- [ACTIVITY]
The records below must be returned in full and unaltered.

Stored data
—————
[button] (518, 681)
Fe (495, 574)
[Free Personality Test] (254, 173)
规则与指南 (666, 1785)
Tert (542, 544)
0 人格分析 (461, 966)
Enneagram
—————
- [YOUR RESPONSE]
[button] (518, 681)
Fe (495, 574)
[Free Personality Test] (254, 173)
规则与指南 (666, 1785)
Tert (542, 544)
0 人格分析 (461, 966)
Enneagram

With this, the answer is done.